Zgromadzenie Federalne powoływane w celu wyboru prezydenta Niemiec składa się z 1260 osób - w połowie z posłów do Bundestagu i takiej samej liczby elektorów nominowanych przez przedstawicielstwa ustawodawcze (landtagi) 16 krajów związkowych tworzących Republikę Federalną Niemiec. W drugiej grupie jest zwykle wielu artystów, aktorów i sportowców, tym razem np. trener niemieckiej reprezentacji piłkarskiej Joachim Loew. Wśród delegatów pojawiła się także Olivia Jones (prawdziwe nazwisko Oliver Knobel), popularna niemiecka postać telewizyjna, aktywistka antyrasistowska, działaczka na rzecz praw zwierząt oraz chorych na AIDS. 47-latka została zaproszona przez Partię Zielonych. Do Bundestagu przybyła na wózku inwalidzkim po operacji skrócenia nóg o sześć centymetrów. Mierząca do tej pory 207 cm Jones tłumaczyła, że zbyt długie nogi powodowały bóle pleców. Przyznała też, że po prostu czuła się za wysoka.
Prezydenckie plany
Podczas wyborów następcy Joachima Gaucka, Jones rozmawiała m.in. z kanclerz Angelą Merkel i Joachimem Loewem.
Jones wyraziła nadzieje, że wybrany na prezydenta Frank-Walter Steinmeier będzie "anty-Trumpem”. Dodała. że jego reputacja, spokój i strategiczne myślenie będą użyteczne, aby przeciwstawić się amerykańskiemu prezydentowi.
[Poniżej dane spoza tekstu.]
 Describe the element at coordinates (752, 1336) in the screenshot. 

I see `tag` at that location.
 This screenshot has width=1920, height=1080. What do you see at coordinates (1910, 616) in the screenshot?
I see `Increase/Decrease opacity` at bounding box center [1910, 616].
Sama drag queen też ma swoje polityczne ambicje. Wcześniej zapowiedziała, że też chciałaby zostać prezydentem Niemiec. Powiedziała o tym gazecie "Saarbruecker Zeitung". - Pasowałabym do tej roli - mówiła. Dodała, że jej okres urzędowania "nie byłby nudny”. - Jestem bardzo polityczną osobą - podkreślała. - To miejsce, gdzie mogę rozmawiać z właściwymi osobami. To miejsce, gdzie moje przesłanie musi dotrzeć. Moja osobowość i wygląd same dają tego przykład - zaznaczyła.